Air Force ROTC hosts Flyin' Irish basketball tournament

The Notre Dame Air Force Reserve Officers’ Training Corps (ROTC) hosted more than 500 cadets from 28 schools this weekend for the 31st Flyin’ Irish Invitational Basketball Tournament.

Sophomore David Carmack, the public affairs officer for the event, said the event has expanded since its inception in 1985 to include teams from ROTC programs throughout the country, but it has remained grounded in its roots at the University.

“It started off as a couple of people from Air Force ROTC; [they] got together at Notre Dame, and they decided to create a basketball tournament, and it’s grown exponentially since this year,” he said. “We [had] 50 teams this year [and] a couple [were] local. We [had] the local Army, the local Navy and obviously the local Air Force making a couple of teams.”

One reason for the tournament’s growth, Carmack said, is the bond created between ROTC cadets during group field training trips.

“It has really grown a lot by word of mouth,” he said. “For instance, between sophomore and junior years of college, for Air Force ROTC cadets, everybody goes down to Alabama for that age group for field training. And through that, everyone gets to know each other, and so there [are] a lot of circles of friends, and through that the basketball tournament has spread.”

While the tournament take plenty of time to organize, Carmack said, the cadets receive plenty of support from the members of the Notre Dame community.

“Notre Dame’s been really friendly with letting us use the courts,” he said. “They know we’re scheduling it. And also, actually, [men’s basketball head coach] Mike Brey is a big fan of it [so] he often comes and watches. … They have their time off, and he likes to come by, sit down and watch some games. It’s not the highest level of play, but it’s very entertaining.”

Carmack said the tournament was well-attended by Notre Dame students, as well as the visiting cadets.

“Obviously, we have some friends of cadets here who [came] to watch, but one of the cool things is … there’s a cool connection because it’s kids from all over the country who [came],” he said. “So it’s a great connection.”

COLLECTED MATERIAL:
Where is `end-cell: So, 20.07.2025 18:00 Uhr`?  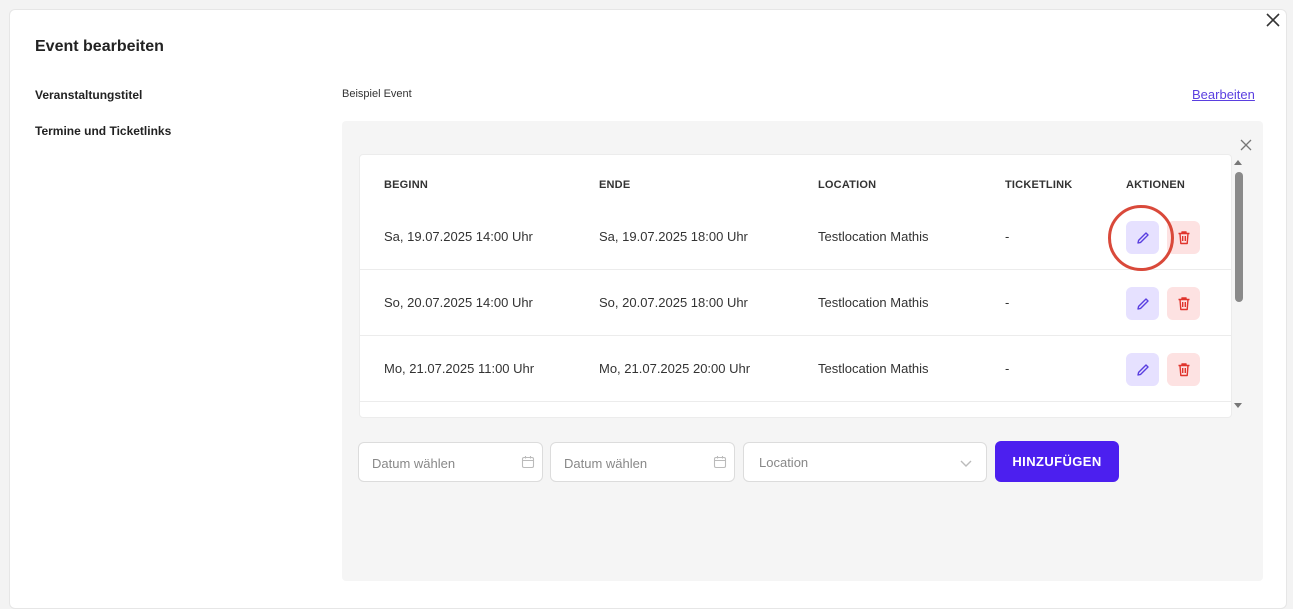
end-cell: So, 20.07.2025 18:00 Uhr is located at coordinates (674, 302).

THE PROBLEM: Write a continuation of the article on the Flyin' Irish basketball tournament, starting after its final sentence. The data has no connection to the basketball tournament article.

RESPONSE AREA:
Considering the Texas A&M Corps of Cadets team beat the Wisconsin Flyin’ Badgers in the men’s championship, and the Marquette Golden Eagles Army ROTC defeated the Ohio State Buckeye Battalion in the women’s championship, Carmack said it would be advantageous for the tournament to include a live stream in future years.

“We’re looking to possibly set that up in the future, which would be a really cool thing because there are teams from Iowa or wherever they’re coming from,” he said. “Texas A&M [flew] in — they can’t all come and watch their detachment, so that’s something that we’re looking to set up in the future. So it has a lot of room for growth. As much as it’s grown, there’s always more we can do.”

Because the Notre Dame Air Force ROTC cadets primarily organize the tournament, Carmack said it provided a great opportunity to develop professional skills.

“It also is a great opportunity for local Notre Dame cadets to get involved in leadership positions in the wing,” he said. “So, for example, me or any other cadet — this is a good opportunity for us to have experience in organizing things and having responsibilities. … It helps professional development, also.”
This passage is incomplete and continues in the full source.